“You expected to see a mess of salt and vinegar prepared for his diet?”
“I should prepare something quite different-milk and sweetbreads, I think.”
“To soften him? Do you hear, mother? Take advice.”
Caroline-or Carey, as she had begged to be called-blushed, and drew back half-alarmed, as she always was when the Doctor caught up any of the little bits of fun that fell so shyly and demurely from her, as they were evoked by the more congenial atmosphere.
It was a great pleasure to him and to his mother to show her some of the many things she had never seen, watch her enjoyment, and elicit whether the reality agreed with her previous imaginations. Mr. Brownlow used to make time to take the two ladies out, or to drop in on them at some exhibition, checking the flow of half-droll, half-intelligent remarks for a moment, and then encouraging it again, while both enjoyed that most amusing thing, the fresh simplicity of a grown-up, clever child.
“How will you ever bear to go back again?” said Carey’s school-friend, Clara Cartwright, now a governess, whom Mrs. Brownlow had, with some suppressed growls from her son, invited to share their one day’s country-outing under the horse-chestnut trees of Richmond.
“Oh! I shall have it all to take back with me,” was the answer, as Carey toyed with the burnished celandine stars in her lap.
“I should never dare to think of it! I should dread the contrast!”
“Oh no!” said Carey. “It is like a blind person who has once seen, you know. It will be always warm about my heart to know there are such people.”
Mrs. Brownlow happened to overhear this little colloquy while her son was gone to look for the carriage, and there was something in the bright unrepining tone that filled her eyes with tears, more especially as the little creature still looked very fragile-even at the end of a month. She was so tired out with her day of almost rapturous enjoyment that Mrs. Brownlow would not let her come down stairs again, but made her go at once to bed, in spite of a feeble protest against losing one evening.
“And I am afraid that is a recall,” said Mrs. Brownlow, seeing a letter directed to Miss Allen on the side-table. “I will not give it to her to-night, poor little dear; I really don’t know how to send her back.”

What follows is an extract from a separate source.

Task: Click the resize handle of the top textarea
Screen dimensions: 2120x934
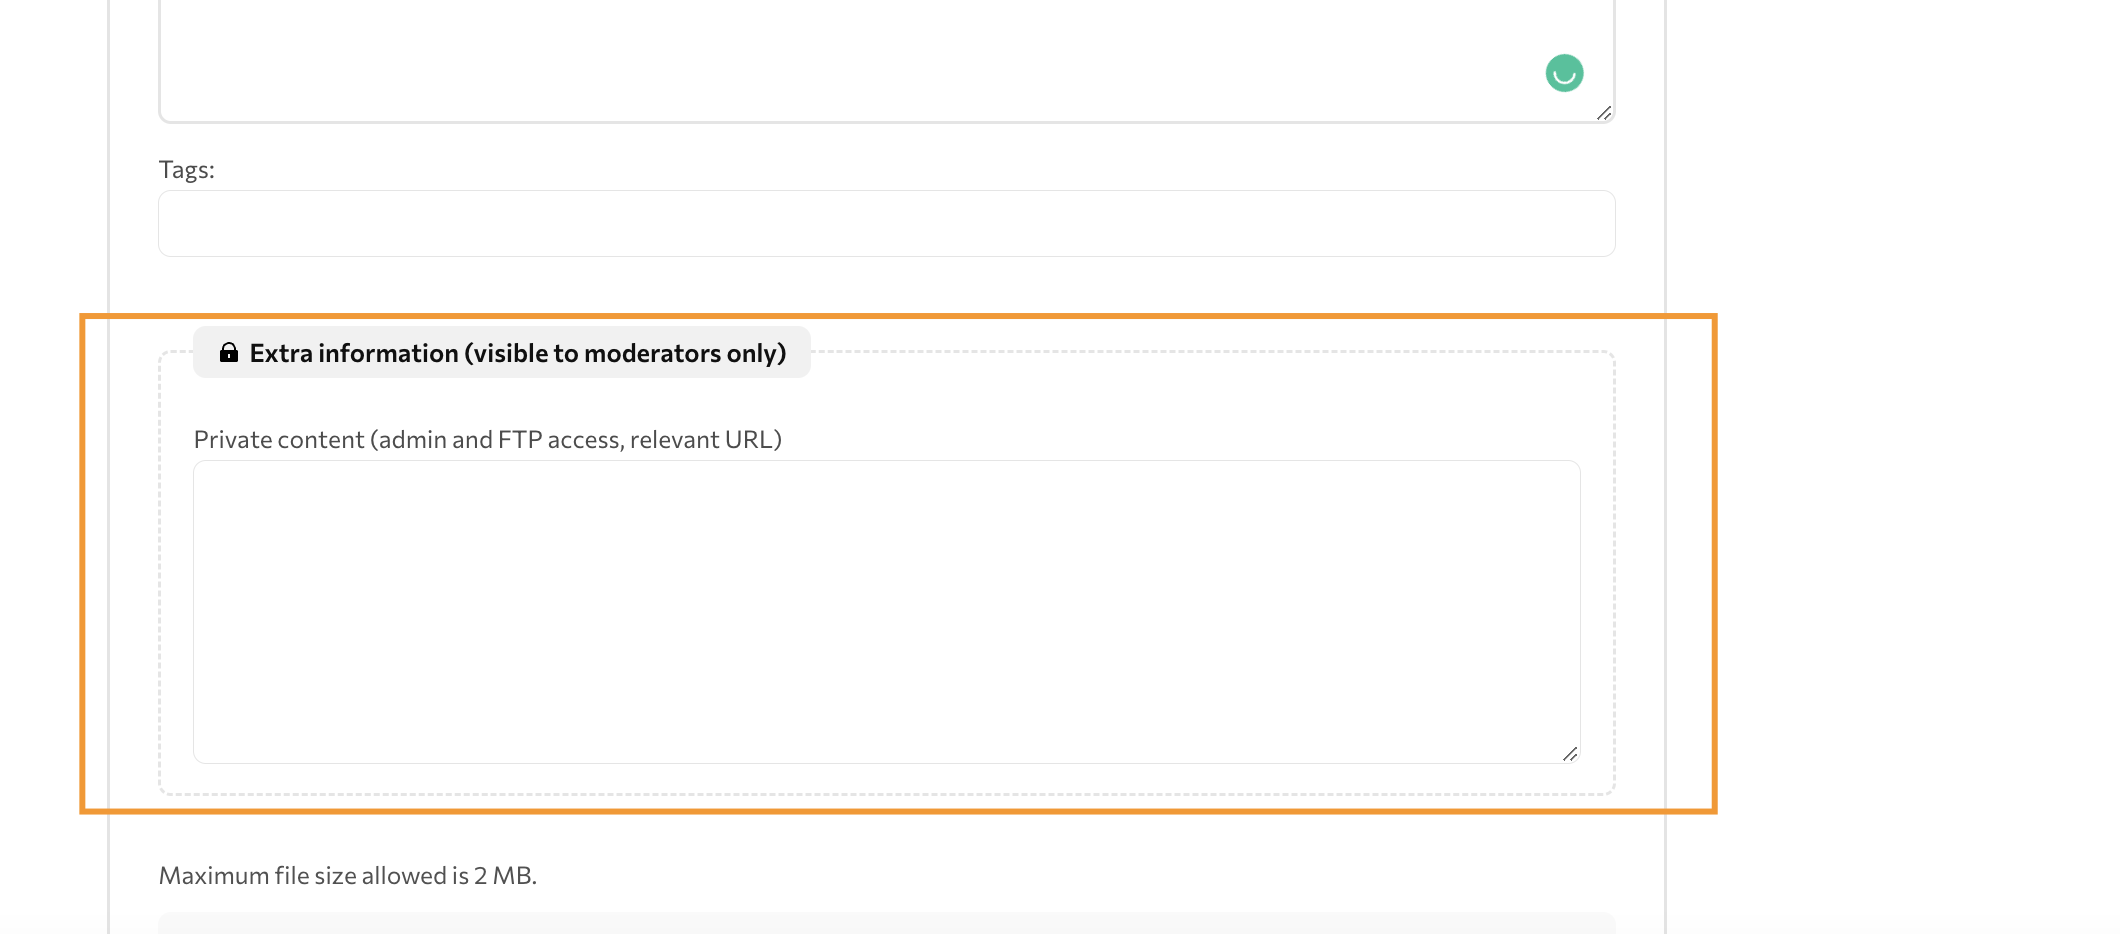Action: coord(1604,113)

“Exactly what I was thinking,” said the Doctor, leaning over the fire, which he was vigorously stirring.
“You don’t think her strong enough? If so, I am very glad,” said the mother, in a delighted voice. “Eh, Joe?” as there was a pause; and as he replaced the poker, he looked up to her with a colour scarcely to be accounted for by the fire, and she ended in an odd, startled, yet not displeased tone, “It is that-is it?”
“Yes, mother, it is that,” said Joe, laughing a little, in his relief that the plunge was made. “I don’t see that we could do better for your happiness or mine.”